Relocations makes this two-fold critique while also serving as a meditation on Tongson's own relocation from Manila to Southern California in 1983, after a childhood spent with musician parents traveling through the Pacific rim. For Tongson, as for so many others, the suburbs of Southern California represent the signature landscape of the American Century. And while her text is far more than a case study of the so-called ethnoburbs, its narrative more than supports the conclusion that it is no longer the central city but the (older, first ring) suburbs that have become the primary destination for immigrants and migrants in the United States. If this is true for suburbs in general, Tongson suggests it is all the more so for Southern California, as she cites Gustavo Arellano: "Orange County is the Ellis Island of the twenty-first century" (83). In Tongson's forceful description, the evident heterogeneity of suburbs past and present has not altered their idealized image as the exemplary setting for "American normativity" (20). Drawing especially from Catherine Jurca's White Diaspora, Tongson suggests that the American suburban ideal persists largely as the result of a vast 20th-century cultural archive—film, literature, and television—that portrays suburbia as both the promise and paradox of "American normativity." As she describes, "bourgeois seclusion" in "the tidy confines of suburban domesticity" serves as "the prosperous white American's most profound burden" (20). Against this normative framing, the core project of Relocations is to reveal a counter-archive of suburban cultural forms and practices produced by the suburbs' less visible inhabitants: "queers, immigrants, 'gangstas,' minimum-wagers, Others who find the notion of a 'nuclear family' as toxic as it sounds" (1). And thus Relocations produces a "queer of color suburban archive" (27), the core thematic element of which is not the ennui of the suburban entitled, but rather the various modes of "making do" undertaken by "the relocated" (21).
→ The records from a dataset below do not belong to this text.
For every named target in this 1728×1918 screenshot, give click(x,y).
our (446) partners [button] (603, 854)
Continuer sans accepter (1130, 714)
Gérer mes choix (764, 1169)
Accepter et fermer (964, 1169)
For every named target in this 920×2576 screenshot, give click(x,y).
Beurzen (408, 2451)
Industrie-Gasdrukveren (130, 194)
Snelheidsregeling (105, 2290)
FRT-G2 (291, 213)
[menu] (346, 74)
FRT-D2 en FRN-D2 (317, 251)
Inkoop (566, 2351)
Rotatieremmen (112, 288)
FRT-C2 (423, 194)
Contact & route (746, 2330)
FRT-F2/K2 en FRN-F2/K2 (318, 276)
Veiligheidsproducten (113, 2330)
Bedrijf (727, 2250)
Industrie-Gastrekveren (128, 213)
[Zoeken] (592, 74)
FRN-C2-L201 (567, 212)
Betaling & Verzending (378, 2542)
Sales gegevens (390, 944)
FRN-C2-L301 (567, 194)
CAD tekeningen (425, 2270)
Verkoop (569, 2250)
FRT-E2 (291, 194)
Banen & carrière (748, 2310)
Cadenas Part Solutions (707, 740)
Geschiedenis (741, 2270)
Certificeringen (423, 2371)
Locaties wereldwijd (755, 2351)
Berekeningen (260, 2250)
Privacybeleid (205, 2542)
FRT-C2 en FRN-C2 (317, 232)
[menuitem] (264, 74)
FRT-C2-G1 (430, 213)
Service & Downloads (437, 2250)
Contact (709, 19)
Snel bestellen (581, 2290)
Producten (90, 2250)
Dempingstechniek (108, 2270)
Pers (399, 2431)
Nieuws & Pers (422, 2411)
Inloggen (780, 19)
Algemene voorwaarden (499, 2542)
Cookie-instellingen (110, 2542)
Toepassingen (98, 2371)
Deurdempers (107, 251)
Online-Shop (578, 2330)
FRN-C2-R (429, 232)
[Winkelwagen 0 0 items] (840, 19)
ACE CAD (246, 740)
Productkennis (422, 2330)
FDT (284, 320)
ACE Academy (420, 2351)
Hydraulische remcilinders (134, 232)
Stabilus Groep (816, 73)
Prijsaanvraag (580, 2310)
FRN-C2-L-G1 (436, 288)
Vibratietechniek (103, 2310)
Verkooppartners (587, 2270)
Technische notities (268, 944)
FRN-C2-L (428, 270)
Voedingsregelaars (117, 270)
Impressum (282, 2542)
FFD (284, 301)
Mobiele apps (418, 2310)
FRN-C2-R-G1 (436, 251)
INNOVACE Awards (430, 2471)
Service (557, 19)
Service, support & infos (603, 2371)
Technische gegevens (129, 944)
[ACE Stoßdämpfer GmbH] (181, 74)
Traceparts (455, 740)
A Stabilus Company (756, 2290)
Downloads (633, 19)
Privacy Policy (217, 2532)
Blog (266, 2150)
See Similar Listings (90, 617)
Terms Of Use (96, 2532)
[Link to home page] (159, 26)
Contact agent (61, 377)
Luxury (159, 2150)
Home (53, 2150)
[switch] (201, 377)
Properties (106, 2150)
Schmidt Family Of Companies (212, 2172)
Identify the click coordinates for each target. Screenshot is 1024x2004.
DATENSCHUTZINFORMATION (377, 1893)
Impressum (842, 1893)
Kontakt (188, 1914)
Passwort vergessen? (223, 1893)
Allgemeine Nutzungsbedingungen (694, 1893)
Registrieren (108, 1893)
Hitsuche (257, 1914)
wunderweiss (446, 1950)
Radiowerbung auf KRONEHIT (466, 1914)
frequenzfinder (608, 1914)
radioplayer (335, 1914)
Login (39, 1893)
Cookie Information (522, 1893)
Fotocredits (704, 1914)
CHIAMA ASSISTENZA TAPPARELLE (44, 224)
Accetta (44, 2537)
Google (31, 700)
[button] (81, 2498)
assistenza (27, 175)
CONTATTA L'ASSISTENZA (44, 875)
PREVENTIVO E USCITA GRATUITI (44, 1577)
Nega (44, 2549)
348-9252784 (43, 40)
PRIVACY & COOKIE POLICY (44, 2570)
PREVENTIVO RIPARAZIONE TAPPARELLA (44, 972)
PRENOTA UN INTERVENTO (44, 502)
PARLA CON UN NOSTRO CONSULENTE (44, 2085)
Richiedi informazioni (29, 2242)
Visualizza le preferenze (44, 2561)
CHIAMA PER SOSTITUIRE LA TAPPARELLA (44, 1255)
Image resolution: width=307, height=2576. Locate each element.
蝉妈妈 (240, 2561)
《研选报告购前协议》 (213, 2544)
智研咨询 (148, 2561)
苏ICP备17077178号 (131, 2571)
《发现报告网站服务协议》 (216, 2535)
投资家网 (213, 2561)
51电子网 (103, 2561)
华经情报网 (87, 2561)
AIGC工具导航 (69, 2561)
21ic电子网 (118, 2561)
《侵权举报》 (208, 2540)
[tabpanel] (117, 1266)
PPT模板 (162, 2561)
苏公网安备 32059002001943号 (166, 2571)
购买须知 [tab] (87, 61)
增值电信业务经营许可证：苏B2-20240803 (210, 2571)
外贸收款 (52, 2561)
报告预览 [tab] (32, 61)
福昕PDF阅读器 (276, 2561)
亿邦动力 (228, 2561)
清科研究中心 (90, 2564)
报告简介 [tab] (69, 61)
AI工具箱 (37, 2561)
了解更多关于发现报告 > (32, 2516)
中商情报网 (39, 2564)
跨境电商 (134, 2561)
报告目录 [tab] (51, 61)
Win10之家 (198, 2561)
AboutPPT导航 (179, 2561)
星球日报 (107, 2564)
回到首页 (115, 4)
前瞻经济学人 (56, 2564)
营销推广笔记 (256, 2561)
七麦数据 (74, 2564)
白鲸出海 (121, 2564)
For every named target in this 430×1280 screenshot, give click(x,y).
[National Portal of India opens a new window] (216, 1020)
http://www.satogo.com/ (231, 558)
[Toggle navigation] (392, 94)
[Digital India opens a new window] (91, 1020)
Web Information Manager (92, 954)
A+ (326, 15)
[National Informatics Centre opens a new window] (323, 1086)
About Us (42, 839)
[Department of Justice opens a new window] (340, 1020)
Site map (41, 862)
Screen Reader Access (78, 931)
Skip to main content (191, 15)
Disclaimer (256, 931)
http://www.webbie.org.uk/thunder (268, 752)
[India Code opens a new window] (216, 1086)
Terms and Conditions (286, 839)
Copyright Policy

We are introduced to this counter-archive in Tongson's first chapter, and we learn that the archive of "the relocated" is as expansive as the landscapes it surveys, including strip malls, amusement parks, freeways, neighborhood culs-de-sacs, and agricultural wastelands. But in Tongson's text, these landscapes of American normativity lose their generic hue and become newly specified as diversely-lived social spaces: the strip mall with a dim sum shop and Botánica, the tract house with the "customized, ornamental addition" (42). The range of materials that comprises this counter-archive is likewise expansive: interviews, municipal archives, blogs and bulletin boards, radio stations, DJs, soundscapes, personal memories, literature, performance art, fotonovelas, online diaries, site plans, urban visual culture. Tongson's counter-archive— willed into coherence by the fact that it is an archive she lived in and through—demonstrates that Southern California is not just the freeway but the...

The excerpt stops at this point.